Hi, some comments about encoding detection (KEncodingDetector)

Sun Jul 27 00:28:48 BST 2008

yeah, i agree, we need better API to support data feed().
and before i re-submit a patch, i'd like to discuss the new API.
below is Mozilla's interface(the base class for all detector)

class nsCharSetProber {
public:
  virtual ~nsCharSetProber() {};
  virtual const char* GetCharSetName() = 0;
  virtual nsProbingState HandleData(const char* aBuf, PRUint32 aLen) = 0;
  virtual nsProbingState GetState(void) = 0;
  virtual void      Reset(void)  = 0;
  virtual float     GetConfidence(void) = 0;
  virtual void      SetOpion() = 0;
  // Helper functions used in the Latin1 and Group probers.
  // both functions Allocate a new buffer for newBuf.
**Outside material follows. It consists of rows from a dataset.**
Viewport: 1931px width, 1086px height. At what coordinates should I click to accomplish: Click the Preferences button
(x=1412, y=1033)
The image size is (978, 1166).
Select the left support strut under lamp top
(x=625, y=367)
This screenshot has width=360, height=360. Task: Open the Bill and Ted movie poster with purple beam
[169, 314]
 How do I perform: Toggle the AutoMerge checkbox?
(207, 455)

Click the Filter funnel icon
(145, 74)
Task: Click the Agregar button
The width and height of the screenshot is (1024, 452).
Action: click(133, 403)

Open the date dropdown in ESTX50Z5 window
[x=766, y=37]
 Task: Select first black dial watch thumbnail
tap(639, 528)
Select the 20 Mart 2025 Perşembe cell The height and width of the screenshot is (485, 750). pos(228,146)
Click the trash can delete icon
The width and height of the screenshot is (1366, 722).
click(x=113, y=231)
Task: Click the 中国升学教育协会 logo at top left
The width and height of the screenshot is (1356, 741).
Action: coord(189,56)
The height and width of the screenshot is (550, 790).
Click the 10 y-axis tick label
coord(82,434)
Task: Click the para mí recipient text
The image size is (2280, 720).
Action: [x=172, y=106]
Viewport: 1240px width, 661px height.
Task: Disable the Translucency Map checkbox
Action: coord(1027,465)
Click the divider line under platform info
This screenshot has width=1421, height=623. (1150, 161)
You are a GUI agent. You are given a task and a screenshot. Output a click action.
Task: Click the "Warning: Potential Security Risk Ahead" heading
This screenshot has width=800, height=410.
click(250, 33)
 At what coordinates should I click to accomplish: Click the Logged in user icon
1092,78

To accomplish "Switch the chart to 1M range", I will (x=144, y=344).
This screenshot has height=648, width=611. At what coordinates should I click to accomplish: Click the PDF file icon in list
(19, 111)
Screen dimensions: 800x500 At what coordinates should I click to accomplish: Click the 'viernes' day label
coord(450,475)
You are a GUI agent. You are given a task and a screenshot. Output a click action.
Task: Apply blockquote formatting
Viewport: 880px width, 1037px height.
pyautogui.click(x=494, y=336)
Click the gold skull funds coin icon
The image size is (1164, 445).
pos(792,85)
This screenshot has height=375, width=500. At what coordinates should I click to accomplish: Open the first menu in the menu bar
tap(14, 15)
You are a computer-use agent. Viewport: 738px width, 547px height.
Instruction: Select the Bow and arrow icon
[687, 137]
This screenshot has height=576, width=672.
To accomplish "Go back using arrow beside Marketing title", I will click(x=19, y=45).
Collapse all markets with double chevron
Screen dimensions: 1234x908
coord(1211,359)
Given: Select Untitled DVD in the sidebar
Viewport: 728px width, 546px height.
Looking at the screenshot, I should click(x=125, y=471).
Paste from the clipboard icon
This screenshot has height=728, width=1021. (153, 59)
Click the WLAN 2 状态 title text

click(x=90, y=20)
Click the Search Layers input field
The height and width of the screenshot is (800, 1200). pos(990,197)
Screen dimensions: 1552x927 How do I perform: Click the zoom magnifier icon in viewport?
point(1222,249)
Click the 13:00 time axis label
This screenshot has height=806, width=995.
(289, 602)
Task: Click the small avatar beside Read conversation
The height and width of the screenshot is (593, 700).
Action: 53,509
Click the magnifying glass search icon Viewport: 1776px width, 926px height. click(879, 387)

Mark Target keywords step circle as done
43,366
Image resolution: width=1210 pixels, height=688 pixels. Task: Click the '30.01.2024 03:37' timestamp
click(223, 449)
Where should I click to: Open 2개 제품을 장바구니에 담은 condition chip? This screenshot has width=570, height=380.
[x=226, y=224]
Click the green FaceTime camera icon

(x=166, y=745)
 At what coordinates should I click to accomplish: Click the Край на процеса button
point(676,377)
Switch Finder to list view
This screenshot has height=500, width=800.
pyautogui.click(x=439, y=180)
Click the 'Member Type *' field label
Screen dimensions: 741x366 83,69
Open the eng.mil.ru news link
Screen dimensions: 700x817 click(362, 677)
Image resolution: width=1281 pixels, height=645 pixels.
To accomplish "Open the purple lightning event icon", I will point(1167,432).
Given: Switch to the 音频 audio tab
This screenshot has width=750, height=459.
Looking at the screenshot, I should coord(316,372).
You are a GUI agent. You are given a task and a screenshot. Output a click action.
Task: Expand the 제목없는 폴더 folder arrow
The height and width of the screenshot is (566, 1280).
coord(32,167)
This buffer should be
  // freed by the caller using PR_FREEIF.
  // Both functions return PR_FALSE in case of memory allocation failure.
  static PRBool FilterWithoutEnglishLetters(const char* aBuf, PRUint32
aLen, char** newBuf, PRUint32& newLen);
  static PRBool FilterWithEnglishLetters(const char* aBuf, PRUint32
aLen, char** newBuf, PRUint32& newLen);
};

note the final two FilterWithxxx() function and GetState() function. i
also think we should include these functions in so-called
KEncodingDetector2 api.

there're already some users of KEncodingDetector(kmail, kate),  so my
patch is a bit conservative to not to break the api (my initial
motivation is to make kate auto detect encodings when open documents).
If you wish, let's discuss and determine the API first (Mozilla's
original api is good start),  then i can do lots of modifications to
really port its encoding detection algorithm to it (my current patch
is indeed a wrapper to call Mozilla's charset detection lib, because
the two api are too different.).

Regards,
	Wang Hoi

2008/7/27, Andreas Hartmetz <ahartmetz at gmail.com>:
> The API of KEncodingDetector is not nice anyway. What I'd like to see is a
> KEncodingDetector2 (for lack of a better name) with a *very* simple API:
>
> void reset();
> void feed(const QByteArray &input);  //or call it input() ?
> <some enum> detectedEncoding() const;
> int percentConfidence() const;	//if possible, not very important
>
> If feed() gets an incomplete unicode/otherwise composite char at the end
> there
> should be no need to tell the detector "watch out, more blocks are coming".
> It should just cache the incomplete char and put it together when more input
> arrives. Ignore it for the result in the meantime.
>